▶ WHAT THE TASK ASKS:
Within the data that follows, set down exactly the lines from the one containing "Check the select-all checkbox in table header" through the one containing "Add an MCP server", both ends included.

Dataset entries
◇ ◇ ◇

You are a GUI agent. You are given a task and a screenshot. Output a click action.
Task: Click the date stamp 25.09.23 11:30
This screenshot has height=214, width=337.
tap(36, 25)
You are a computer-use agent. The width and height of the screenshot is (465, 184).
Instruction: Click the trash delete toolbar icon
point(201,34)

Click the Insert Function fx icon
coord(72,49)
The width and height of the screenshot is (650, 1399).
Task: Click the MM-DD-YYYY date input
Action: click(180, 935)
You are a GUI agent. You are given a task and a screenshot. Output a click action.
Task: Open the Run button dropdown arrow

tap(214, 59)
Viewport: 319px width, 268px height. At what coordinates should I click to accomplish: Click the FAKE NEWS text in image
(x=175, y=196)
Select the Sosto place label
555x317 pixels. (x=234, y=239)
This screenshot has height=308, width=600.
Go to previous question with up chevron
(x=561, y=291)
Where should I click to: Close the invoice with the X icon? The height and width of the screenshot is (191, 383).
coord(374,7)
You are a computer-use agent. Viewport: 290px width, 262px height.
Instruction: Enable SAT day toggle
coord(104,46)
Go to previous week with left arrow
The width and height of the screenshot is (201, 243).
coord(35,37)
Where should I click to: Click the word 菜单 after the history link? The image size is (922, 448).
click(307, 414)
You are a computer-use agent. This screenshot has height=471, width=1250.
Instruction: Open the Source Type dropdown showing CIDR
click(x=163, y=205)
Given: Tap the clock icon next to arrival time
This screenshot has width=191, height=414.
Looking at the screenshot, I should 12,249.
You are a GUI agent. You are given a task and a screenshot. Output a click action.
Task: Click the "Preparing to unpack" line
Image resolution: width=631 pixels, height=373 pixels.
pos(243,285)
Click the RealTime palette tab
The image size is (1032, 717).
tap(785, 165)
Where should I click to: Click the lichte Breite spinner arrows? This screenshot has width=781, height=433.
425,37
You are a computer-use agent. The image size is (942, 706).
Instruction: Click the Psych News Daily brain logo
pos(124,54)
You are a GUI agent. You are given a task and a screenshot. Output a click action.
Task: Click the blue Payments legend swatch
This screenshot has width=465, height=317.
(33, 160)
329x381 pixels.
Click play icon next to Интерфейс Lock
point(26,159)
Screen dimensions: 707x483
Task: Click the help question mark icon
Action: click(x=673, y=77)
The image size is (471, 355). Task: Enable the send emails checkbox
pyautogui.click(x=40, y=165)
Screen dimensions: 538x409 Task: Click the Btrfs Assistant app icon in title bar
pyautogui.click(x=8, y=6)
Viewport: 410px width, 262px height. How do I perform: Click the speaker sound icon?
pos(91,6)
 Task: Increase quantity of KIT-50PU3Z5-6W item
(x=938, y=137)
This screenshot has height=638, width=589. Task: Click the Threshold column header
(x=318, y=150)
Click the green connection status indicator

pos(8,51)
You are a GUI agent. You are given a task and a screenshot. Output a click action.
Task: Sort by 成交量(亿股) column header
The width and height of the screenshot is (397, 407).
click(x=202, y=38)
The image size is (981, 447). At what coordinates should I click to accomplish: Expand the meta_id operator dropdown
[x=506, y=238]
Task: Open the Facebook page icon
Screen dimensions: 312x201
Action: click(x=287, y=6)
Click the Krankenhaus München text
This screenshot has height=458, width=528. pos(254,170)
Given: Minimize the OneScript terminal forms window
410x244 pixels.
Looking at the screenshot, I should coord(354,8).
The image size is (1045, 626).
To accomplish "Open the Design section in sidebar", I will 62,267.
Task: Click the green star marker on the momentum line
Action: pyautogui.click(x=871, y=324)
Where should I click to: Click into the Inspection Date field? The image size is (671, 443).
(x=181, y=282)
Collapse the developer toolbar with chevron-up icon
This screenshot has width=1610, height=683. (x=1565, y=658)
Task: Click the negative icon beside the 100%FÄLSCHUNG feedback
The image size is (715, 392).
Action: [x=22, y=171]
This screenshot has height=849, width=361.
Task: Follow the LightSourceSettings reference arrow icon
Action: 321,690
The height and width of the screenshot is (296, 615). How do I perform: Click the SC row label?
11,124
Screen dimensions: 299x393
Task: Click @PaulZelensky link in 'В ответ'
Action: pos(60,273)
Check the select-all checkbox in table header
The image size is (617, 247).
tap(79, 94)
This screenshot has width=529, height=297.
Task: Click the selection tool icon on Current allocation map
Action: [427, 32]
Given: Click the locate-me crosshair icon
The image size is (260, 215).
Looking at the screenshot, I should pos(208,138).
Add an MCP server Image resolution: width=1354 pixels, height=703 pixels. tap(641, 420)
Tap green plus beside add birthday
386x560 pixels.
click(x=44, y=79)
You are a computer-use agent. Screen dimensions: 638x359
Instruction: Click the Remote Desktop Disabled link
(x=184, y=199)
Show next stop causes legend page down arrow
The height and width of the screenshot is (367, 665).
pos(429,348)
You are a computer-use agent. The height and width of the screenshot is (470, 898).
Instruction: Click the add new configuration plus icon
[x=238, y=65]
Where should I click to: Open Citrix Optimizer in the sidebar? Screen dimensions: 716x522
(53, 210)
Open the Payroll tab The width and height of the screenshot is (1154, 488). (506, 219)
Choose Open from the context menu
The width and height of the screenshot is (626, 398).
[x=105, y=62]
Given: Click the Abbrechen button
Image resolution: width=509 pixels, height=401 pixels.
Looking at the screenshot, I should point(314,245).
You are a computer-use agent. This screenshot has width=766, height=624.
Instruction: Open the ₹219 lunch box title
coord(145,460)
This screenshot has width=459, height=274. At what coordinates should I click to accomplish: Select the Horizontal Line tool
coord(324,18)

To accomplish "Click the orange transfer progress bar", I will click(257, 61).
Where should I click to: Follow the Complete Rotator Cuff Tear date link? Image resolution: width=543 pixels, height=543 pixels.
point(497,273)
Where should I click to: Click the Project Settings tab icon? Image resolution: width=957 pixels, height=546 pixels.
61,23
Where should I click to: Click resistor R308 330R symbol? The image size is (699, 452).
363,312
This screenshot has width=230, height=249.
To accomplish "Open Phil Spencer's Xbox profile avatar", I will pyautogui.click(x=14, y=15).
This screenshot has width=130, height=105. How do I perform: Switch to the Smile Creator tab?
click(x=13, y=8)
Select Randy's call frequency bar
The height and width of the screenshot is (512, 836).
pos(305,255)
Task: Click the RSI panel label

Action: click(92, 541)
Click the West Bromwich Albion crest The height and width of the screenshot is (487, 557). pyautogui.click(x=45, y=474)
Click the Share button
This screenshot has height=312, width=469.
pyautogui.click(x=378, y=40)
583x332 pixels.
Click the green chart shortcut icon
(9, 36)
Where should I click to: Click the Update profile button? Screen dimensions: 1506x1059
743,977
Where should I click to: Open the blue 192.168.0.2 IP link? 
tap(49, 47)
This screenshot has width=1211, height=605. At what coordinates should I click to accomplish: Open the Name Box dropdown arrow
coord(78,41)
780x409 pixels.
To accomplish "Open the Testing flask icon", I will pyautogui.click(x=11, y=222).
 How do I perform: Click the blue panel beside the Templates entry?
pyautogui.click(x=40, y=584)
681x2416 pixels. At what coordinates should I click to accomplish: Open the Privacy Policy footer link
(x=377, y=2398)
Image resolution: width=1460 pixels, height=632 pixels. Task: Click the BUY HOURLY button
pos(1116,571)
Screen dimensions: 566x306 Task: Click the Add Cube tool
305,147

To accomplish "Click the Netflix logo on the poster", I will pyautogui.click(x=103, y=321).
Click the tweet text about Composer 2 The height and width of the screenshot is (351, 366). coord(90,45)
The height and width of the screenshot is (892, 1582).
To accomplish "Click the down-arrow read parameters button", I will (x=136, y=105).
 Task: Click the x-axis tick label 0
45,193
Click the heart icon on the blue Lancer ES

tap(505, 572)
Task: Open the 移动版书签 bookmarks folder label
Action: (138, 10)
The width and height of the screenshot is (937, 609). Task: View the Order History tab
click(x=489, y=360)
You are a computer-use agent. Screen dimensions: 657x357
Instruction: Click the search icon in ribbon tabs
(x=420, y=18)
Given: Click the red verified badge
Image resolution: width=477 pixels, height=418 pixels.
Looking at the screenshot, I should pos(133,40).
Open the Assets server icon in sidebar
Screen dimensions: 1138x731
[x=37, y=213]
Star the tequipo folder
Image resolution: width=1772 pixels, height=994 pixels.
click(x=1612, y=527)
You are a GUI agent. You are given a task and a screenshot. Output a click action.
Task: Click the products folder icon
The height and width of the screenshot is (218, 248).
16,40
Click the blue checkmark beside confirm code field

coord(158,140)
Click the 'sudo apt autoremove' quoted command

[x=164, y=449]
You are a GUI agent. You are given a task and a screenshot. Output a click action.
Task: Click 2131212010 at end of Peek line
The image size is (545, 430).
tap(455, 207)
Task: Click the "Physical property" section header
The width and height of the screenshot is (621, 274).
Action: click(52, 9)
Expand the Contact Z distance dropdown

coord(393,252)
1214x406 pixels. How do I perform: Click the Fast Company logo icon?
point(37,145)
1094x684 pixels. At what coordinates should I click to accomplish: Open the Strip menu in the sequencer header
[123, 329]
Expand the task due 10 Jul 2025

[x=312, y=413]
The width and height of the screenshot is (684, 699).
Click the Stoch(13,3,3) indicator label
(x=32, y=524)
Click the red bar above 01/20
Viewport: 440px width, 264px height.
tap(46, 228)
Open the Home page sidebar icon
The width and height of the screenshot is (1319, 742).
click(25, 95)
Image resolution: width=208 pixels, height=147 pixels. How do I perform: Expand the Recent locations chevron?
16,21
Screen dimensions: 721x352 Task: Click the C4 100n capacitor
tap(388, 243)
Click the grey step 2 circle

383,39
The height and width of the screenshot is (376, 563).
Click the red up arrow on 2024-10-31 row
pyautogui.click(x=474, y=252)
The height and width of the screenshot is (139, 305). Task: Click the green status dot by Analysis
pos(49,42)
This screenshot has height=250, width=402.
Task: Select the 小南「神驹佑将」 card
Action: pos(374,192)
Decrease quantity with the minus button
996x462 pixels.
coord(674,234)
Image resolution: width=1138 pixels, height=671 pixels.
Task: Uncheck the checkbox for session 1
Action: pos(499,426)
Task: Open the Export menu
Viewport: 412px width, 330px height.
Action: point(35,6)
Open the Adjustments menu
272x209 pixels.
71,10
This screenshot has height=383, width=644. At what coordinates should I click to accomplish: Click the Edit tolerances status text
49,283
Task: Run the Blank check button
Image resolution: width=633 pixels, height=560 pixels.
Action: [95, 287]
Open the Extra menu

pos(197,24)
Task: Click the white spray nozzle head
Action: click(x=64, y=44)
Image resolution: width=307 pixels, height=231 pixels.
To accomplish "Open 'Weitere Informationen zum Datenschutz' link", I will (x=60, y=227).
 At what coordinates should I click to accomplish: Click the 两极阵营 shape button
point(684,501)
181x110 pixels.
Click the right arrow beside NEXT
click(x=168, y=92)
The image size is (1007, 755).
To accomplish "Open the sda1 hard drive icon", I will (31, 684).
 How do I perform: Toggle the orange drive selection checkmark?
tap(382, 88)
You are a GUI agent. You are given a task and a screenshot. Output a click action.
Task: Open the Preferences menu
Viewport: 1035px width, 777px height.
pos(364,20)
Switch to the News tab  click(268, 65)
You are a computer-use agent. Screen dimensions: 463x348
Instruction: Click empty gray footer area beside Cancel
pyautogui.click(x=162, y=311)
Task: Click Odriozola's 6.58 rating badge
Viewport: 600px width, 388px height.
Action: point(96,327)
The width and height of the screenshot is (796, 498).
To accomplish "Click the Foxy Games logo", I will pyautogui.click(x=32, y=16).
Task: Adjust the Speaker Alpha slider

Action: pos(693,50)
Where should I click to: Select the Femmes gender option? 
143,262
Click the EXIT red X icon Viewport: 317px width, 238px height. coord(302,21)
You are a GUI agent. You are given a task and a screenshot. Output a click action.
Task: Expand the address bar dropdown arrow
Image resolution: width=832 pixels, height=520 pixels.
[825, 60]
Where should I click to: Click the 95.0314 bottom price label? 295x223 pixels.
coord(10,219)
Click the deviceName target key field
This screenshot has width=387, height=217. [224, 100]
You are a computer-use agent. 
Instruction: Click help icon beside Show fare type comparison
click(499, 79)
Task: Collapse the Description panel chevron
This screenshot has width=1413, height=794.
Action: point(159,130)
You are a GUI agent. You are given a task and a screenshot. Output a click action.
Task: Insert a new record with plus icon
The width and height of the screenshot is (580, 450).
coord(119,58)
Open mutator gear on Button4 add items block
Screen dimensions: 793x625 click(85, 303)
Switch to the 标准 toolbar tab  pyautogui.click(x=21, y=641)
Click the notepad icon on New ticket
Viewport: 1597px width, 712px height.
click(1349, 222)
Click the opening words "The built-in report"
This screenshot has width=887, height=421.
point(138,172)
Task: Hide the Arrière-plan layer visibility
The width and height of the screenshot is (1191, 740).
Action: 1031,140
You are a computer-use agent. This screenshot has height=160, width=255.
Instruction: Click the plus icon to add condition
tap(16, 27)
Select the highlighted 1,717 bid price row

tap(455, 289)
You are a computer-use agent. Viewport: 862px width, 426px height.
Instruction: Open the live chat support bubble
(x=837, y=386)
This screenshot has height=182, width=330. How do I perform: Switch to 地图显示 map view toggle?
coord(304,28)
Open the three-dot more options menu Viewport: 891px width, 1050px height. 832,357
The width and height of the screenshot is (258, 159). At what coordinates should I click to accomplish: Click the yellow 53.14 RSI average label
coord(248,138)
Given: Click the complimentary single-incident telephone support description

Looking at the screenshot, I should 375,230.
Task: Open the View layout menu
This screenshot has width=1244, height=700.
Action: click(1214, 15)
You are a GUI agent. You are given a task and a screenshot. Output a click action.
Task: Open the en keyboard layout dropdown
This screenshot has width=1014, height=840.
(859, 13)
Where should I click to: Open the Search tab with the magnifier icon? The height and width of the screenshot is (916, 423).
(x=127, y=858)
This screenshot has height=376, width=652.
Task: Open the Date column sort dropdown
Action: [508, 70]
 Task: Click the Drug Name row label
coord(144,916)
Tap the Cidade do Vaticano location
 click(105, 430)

◇ ◇ ◇

▶ ANSWER BOX:
Check the select-all checkbox in table header
The image size is (617, 247).
tap(79, 94)
This screenshot has width=529, height=297.
Task: Click the selection tool icon on Current allocation map
Action: [427, 32]
Given: Click the locate-me crosshair icon
The image size is (260, 215).
Looking at the screenshot, I should pos(208,138).
Add an MCP server Image resolution: width=1354 pixels, height=703 pixels. tap(641, 420)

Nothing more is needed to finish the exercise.